The March unemployment numbers for Utah were published in a April 17 report by the Department of Workforce Services. The report has Utah sitting at 3.4 percent joblessness compared to 5.5 percent nationally, both of which have not changed much in the first quarter of this year.

Also reported, the number of Utahns with jobs adds up to about 1.3 million people, with 49,000 residents actively looking for a work. The job growth rate, or created jobs, for the month was 4.0 percent.

If new jobs are popping up, why does it appear the unemployment number is stagnating? 

“There really is not a single magic number for the unemployment rate that signifies success, or a perfect economy,” said Nic Dunn, public information officer with the Department of Workforce Services. “You want it to be low, but also you want there to some movement or churn in the labor market.”

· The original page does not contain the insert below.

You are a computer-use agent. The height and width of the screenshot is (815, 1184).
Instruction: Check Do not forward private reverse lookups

Dunn went on to say that he would like to continue to see the relatively low unemployment numbers that Utah currently has, combined with growth in the labor force and jobs for that labor force to take. He also said the state is getting closer to what is known as full employment, but that doesn’t mean that everyone will have a job.

“There is a concept called full employment which means that everyone, more or less, who looks for a work opportunity is able to find that work opportunity. Full employment… it’s not zero percent unemployment. That’s not a statistical reality,” Dunn said.  

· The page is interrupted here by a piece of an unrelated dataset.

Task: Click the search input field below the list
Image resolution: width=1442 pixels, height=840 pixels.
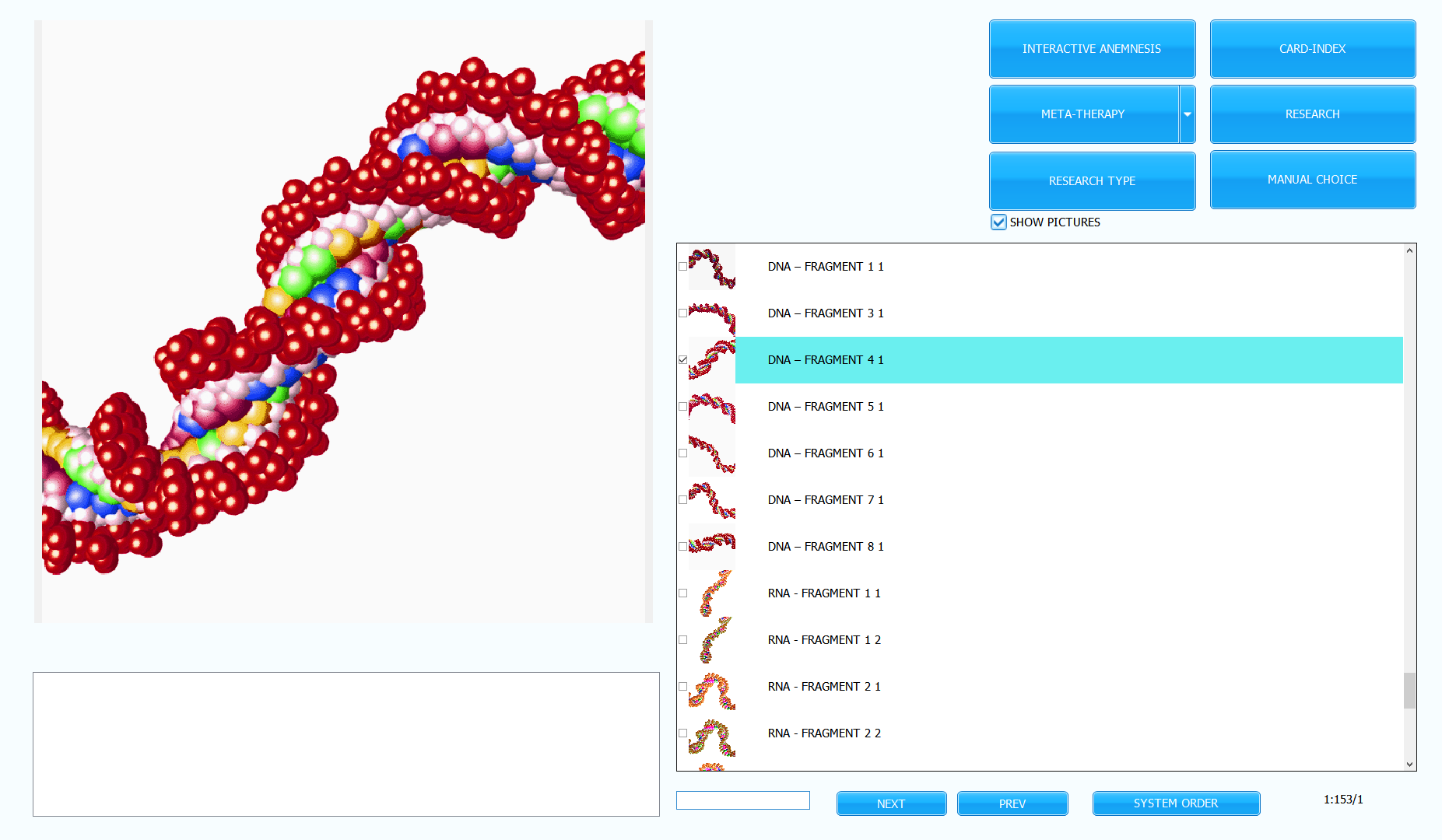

When asked about how Utah's unemployment numbers now compare with pre-recession levels, Dunn said, in reality, comparing the two isn’t an accurate way to gauge how the state is doing economically because pre-recession levels weren't the norm.

“There isn’t a point in time we look at, right before the recession, and say, ‘Well, our unemployment rate was two-point something here,’ it’s not like we look at that and say, 'We have to get back to that point,'"Dunn said. “You know, we’re kind of on the tail end of two different economic phenomena, and so we’re dealing with two things that don’t happen to that extent, or to that severity, at either end of the spectrum, very often.” 

Before the phenomena Dunn referred to, the economic boom in the mid-2000s, and the subsequent collapse and recession, Utah’s employment numbers looked a lot like they do today. While there is always room to improve, Dunn is positive about how the state has recovered thus far.